- _EXERCISE_:
Quote only the lines that start at the line with "Select Segments in the left sidebar" and run to the end of the entries; omit the pictures.

- _MATERIAL FOR THIS EXERCISE_:
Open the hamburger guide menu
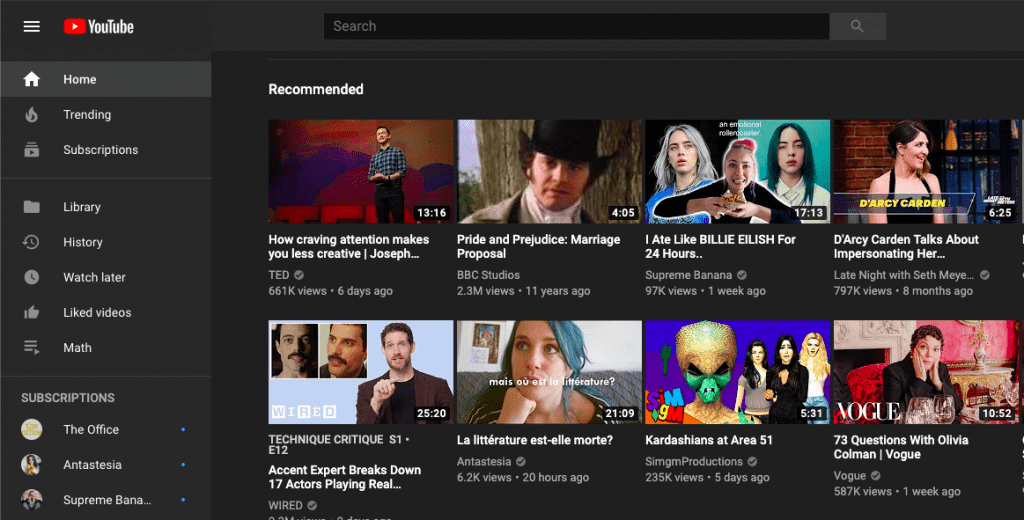Screen dimensions: 1024x520 pos(32,27)
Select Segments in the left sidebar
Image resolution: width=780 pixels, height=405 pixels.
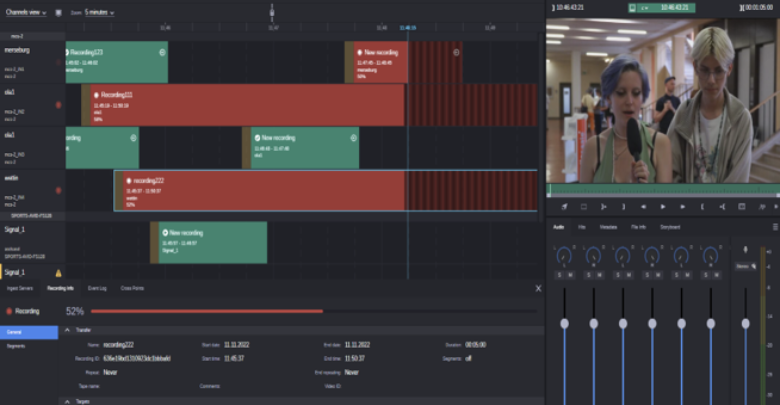point(16,346)
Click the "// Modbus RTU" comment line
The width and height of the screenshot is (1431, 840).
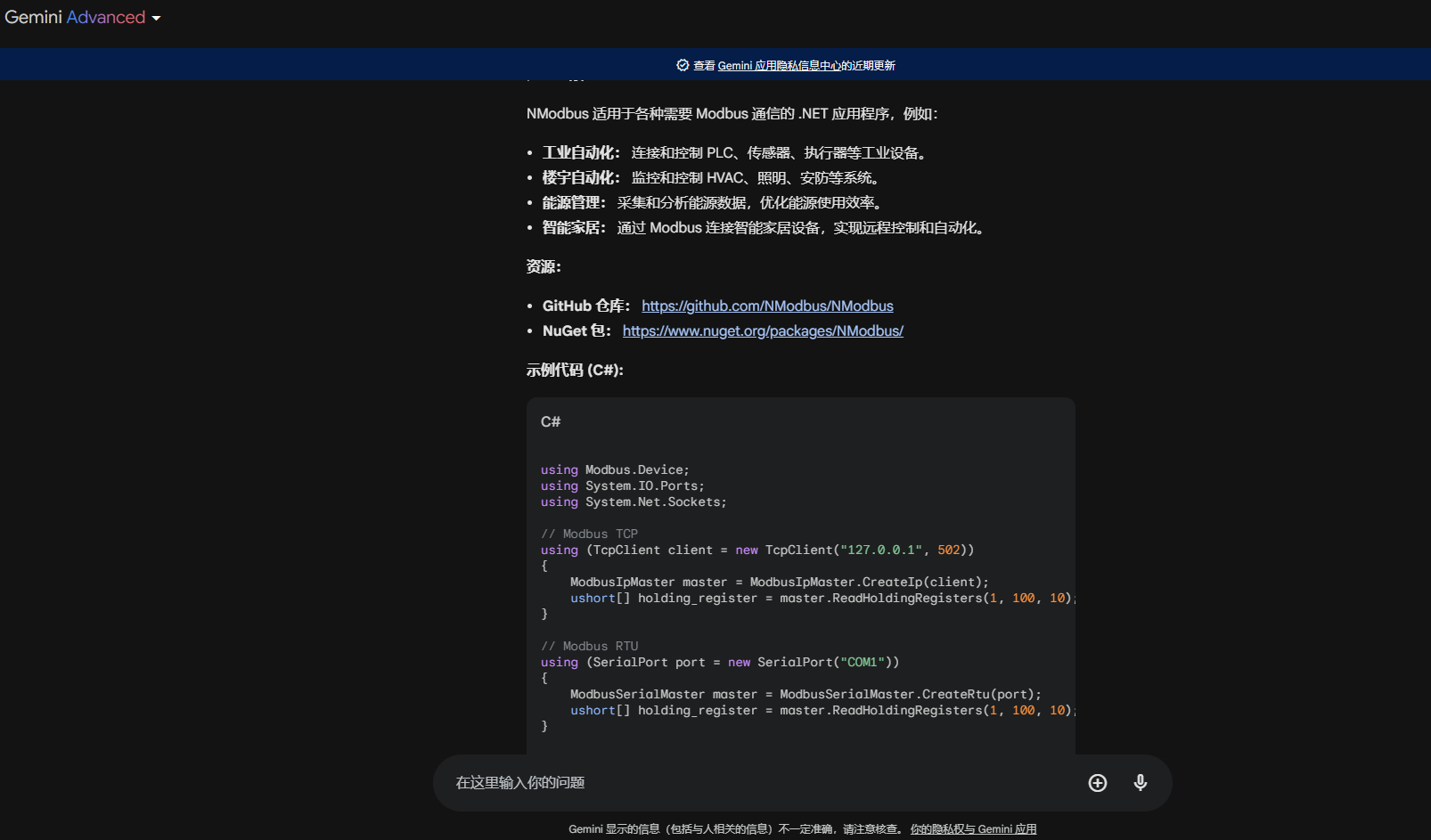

- _REPLY_:
Select Segments in the left sidebar
Image resolution: width=780 pixels, height=405 pixels.
point(16,346)
Click the "// Modbus RTU" comment line
The width and height of the screenshot is (1431, 840).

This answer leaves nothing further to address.